Atherosclerosis (AS), a chronic and progressive inflammatory disease, is associated with heart disease, peripheral artery disease, and stroke (Writing Group et al., 2016; Moore and Tabas, 2011). Recently, it was reported that the formation of foam cells is crucial for the pathogenesis of AS (Yuan et al., 2012). Under conditions of hypertension and hyperlipidemia, low-density lipoprotein (LDL) particles are deposited and oxidized into oxLDL in the subendothelial membrane. When stimulated by these strong inflammatory factors, monocytes are activated and transform into macrophages, which then ingest modified LDL particles including oxLDL, resulting in the accumulation of cholesterol lipids and the formation of foam cells through scavenger receptors such as CD36 (Kunjathoor et al., 2002; Chistiakov et al., 2016). Inhibition of USP14 was shown to remarkably block the uptake of oxLDL, subsequently impeding the formation of foam cells. Furthermore, USP14 stabilizes and rescues CD36 from degradation by removing the ubiquitin chain. Interestingly, blocking CD36 with antibodies significantly attenuated the effect of USP14 on the formation of foam cells (Table 2) (Zhang F. et al., 2020). Therefore, inhibition of USP14 can decrease the formation of foam cells by downregulating the CD36-mediated uptake of lipids, hence providing novel insights into AS-targeted interventions (Figure 5).

USP14 in Autophagy

USP14 Links UPS to Autophagy

UPS and autophagy are the two main degradative pathways that function complementarily to strictly monitor the turnover of intracellular proteomes in eukaryotes. UPS is mainly responsible for degrading short-lived proteins conjugated with K48-linked ubiquitin chains under normal conditions (Rock et al., 1994; Komander and Rape, 2012; Kocaturk and Gozuacik, 2018; Wang et al., 2020). Conversely, autophagy is mainly in charge of the clearance of long-lived proteins and intracellular organelles encapsulated in autophagosomes under starvation or stressful conditions (Klionsky, 2007; Kocaturk and Gozuacik, 2018; Wang et al., 2020).

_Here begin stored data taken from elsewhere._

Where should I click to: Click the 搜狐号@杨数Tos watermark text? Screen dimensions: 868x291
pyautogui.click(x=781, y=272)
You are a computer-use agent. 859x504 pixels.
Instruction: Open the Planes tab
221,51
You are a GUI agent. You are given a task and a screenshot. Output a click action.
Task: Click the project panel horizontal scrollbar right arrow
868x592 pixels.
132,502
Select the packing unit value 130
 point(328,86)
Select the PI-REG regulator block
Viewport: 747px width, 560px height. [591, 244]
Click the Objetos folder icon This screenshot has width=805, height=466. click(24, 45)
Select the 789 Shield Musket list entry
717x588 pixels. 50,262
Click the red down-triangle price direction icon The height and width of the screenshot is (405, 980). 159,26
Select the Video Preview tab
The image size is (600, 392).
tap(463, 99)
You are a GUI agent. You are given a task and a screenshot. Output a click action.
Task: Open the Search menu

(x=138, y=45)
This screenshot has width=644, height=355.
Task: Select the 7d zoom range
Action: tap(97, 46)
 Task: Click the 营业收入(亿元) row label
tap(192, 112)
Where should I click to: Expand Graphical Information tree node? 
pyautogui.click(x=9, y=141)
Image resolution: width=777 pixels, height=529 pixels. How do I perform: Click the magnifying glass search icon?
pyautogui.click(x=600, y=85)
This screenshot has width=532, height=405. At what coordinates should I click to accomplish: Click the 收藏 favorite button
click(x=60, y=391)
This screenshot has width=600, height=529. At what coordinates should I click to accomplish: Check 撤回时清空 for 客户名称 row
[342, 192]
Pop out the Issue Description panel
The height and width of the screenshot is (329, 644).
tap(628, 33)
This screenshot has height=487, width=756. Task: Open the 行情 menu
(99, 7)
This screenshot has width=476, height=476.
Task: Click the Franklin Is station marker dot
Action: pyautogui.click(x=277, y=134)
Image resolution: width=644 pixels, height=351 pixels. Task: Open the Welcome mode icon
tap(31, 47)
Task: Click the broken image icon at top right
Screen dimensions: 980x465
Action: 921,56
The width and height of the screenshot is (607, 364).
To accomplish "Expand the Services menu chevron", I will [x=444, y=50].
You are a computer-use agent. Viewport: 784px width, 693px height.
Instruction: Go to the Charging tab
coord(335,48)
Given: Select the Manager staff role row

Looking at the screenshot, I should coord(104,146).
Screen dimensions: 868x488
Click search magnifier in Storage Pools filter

Given their nature of degrading misfolded proteins, the simultaneous activation of UPS and autophagic system might presumably provide an efficient strategy for the clearance of misfolded proteins under pathological conditions, such as neurodegenerative diseases (Ciechanover and Kwon., 2015). However, the mechanism underlying the common regulation of UPS and autophagy remains unclear. USP14 has been demonstrated to regulate autophagy by deubiquitinating K63-linked Beclin, analogous to its inhibitory role in UPS via the trimming of K48 ubiquitin chains (Xu et al., 2016). A recent study showed that Akt-induced phosphorylation-mediated activation enhanced the activity of USP14 for cleaving K63 ubiquitin chains, indirectly negatively regulating autophagy (Xu et al., 2016). Furthermore, inhibition of USP14 enhanced the activity of the 26S proteasome, while significantly decreased cellular autophagy, especially the autophagosome-lysosome fusion, which constituted compensatory negative feedback between UPS and autophagy (Table 2) (Kim et al., 2018a).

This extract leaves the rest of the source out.